Characteristics of Tier 2 – Secondary Prevention:
- Group supports for some students
- Specialized interventions for students demonstrating at-risk behavior
- Prevents worsening of problem behaviors
Tier 3 – Few Students
Students who do not respond to the interventions and support in Tier 2 receive further individualized supports in Tier 3. These interventions target students who exhibit high-risk behavior. Such interventions might take the form of an individual plan created to address specific academic or behavioral concerns.
The individualized plan for each student at this level may include efforts by special education teachers or school psychologists. Typically, less than 5% of students require Tier 3 interventions.
Characteristics of Tier 3 – Tertiary Prevention:
- Individual support for a few students
- Specialized interventions for students with high-risk behavior
- Designed to reduce severity of ongoing problem behaviors
Establishing PBIS Schoolwide
A successful PBIS framework relies on a commitment from the entire staff, from administration to educators to support staff. It is most effective when adopted schoolwide.

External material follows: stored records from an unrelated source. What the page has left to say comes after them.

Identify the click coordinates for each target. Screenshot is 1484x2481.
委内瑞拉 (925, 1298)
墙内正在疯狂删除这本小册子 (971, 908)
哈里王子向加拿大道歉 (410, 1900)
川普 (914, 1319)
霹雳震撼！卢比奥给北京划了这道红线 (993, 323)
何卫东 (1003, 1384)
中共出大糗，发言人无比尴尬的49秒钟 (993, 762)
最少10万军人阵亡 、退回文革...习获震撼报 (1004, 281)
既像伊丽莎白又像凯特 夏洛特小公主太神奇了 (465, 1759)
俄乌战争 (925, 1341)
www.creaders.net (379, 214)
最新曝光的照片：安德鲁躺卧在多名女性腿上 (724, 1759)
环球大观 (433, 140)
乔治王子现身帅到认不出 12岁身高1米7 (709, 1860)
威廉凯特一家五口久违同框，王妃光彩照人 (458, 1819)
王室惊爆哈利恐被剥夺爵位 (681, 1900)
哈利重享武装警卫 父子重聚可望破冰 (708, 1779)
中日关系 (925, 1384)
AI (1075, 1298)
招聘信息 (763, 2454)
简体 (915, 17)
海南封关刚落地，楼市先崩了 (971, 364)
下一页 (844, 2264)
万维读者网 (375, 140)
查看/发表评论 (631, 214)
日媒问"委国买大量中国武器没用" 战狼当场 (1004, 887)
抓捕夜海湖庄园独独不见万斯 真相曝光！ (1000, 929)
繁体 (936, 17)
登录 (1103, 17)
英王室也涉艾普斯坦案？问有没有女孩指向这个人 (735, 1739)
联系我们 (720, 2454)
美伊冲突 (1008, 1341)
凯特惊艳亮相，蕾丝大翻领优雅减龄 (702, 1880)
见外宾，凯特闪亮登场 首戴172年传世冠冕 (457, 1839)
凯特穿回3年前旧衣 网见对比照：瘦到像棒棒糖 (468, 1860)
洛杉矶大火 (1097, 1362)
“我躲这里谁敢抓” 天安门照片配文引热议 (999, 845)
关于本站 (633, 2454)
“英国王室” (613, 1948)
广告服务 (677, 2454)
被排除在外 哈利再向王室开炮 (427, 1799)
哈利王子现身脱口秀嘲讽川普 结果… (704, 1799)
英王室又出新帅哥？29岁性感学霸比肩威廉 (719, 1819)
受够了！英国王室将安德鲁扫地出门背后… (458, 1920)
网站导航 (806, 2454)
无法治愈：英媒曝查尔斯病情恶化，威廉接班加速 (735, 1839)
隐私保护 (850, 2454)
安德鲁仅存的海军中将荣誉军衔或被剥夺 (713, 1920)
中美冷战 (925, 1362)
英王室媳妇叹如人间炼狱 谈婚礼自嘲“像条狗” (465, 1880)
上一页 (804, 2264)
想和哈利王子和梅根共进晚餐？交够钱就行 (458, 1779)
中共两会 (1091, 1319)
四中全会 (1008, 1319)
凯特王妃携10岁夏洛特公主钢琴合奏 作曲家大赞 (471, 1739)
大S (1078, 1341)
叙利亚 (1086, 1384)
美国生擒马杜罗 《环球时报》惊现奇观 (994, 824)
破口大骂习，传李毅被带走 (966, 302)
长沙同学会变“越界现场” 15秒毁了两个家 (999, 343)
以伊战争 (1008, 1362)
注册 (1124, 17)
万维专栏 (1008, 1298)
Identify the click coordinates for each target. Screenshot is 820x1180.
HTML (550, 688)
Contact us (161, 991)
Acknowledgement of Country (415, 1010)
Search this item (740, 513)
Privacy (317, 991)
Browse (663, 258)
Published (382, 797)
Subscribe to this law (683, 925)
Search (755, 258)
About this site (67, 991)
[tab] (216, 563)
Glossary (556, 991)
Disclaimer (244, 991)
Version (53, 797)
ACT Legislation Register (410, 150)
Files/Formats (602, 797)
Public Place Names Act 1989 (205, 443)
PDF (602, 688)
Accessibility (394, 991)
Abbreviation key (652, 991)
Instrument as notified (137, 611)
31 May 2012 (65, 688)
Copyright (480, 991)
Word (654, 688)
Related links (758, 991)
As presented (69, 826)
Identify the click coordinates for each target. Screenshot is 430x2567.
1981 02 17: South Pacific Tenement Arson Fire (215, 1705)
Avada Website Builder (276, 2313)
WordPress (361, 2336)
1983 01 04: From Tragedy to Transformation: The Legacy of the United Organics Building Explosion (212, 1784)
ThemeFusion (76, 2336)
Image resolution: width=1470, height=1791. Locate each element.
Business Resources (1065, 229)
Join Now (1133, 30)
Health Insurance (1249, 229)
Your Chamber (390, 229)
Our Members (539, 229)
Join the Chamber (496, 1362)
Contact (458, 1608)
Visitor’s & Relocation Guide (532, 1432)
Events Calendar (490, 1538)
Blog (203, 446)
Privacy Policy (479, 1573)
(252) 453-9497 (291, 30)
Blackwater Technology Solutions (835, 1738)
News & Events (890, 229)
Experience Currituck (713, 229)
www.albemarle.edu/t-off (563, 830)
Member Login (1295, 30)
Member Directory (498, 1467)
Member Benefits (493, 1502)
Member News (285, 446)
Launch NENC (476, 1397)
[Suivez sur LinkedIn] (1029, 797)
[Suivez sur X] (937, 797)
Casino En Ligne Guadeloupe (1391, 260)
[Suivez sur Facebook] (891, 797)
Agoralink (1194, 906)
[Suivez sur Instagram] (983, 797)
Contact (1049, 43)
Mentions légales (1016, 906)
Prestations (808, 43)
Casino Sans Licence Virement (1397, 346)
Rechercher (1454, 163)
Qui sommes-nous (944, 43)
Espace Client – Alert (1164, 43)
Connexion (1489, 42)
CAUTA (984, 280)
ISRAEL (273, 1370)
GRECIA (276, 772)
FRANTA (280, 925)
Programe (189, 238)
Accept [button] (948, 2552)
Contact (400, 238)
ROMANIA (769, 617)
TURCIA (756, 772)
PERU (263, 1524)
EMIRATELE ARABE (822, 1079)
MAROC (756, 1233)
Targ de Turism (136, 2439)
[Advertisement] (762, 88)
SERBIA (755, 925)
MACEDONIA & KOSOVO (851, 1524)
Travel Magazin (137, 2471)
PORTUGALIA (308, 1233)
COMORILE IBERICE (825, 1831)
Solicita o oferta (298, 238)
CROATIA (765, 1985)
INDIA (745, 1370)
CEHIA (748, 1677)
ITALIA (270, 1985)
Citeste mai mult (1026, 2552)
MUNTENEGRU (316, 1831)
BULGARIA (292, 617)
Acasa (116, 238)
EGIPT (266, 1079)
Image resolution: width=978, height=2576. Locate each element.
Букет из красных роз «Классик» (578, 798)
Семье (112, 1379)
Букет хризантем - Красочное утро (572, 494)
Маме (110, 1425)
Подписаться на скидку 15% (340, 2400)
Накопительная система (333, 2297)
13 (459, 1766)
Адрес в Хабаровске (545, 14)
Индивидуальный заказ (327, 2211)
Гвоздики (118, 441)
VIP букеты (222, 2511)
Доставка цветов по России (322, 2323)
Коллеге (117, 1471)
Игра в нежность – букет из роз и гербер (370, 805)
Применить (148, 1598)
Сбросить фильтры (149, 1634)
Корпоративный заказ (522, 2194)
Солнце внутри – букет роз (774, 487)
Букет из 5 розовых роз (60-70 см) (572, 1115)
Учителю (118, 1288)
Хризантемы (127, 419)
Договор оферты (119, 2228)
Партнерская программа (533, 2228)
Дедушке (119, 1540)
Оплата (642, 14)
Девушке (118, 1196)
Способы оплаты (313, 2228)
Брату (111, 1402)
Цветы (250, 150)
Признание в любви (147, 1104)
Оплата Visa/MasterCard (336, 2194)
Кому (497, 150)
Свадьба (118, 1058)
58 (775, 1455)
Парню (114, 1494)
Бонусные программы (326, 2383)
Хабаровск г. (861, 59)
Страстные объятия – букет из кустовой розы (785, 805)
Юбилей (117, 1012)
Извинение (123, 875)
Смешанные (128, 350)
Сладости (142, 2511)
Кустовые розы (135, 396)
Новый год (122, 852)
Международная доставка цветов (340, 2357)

Each school must identify the behavior expectations they want to develop among their students. Ideally, this is a short list of three to five behaviors. As the school identifies these core values, it also decides how those values might look in a variety of settings. For example, showing respect might mean that a student raises his hand in the classroom, follows rules on the playground, and uses table manners in the cafeteria.
The next step in the establishment and identification of these values is instruction. This is accomplished by posting setting-specific actions that align with the behavior expectations as well as intentional instruction in behavior that reflects these values. When students exhibit the desired behaviors, teachers offer recognition of these actions by awarding points. Students can redeem their accumulated points for rewards and/or privileges.
As the school moves through the instructional year, they consistently assess the effectiveness of their PBIS framework. This can include analysis of data such as office discipline referrals, teacher commitment to the program, attendance, and academic achievement.
PBIS at RES
We have a Tier 1 committee that meets monthly to review the PBIS information from our SWISS report. The committee reviews the data to make suggestions about the implementation of ways to improve our PBIS procedures. This committee also reports their findings to the staff and to the SBDM committee each month.
This year the committe has decided to send home a quarterly newsletter to parents to keep parents informed on what PBIS is, how it looks in our building and some of our findings. Our hope is parents see the value in what we are doing to help promote a positive interaction of students and adults in our building.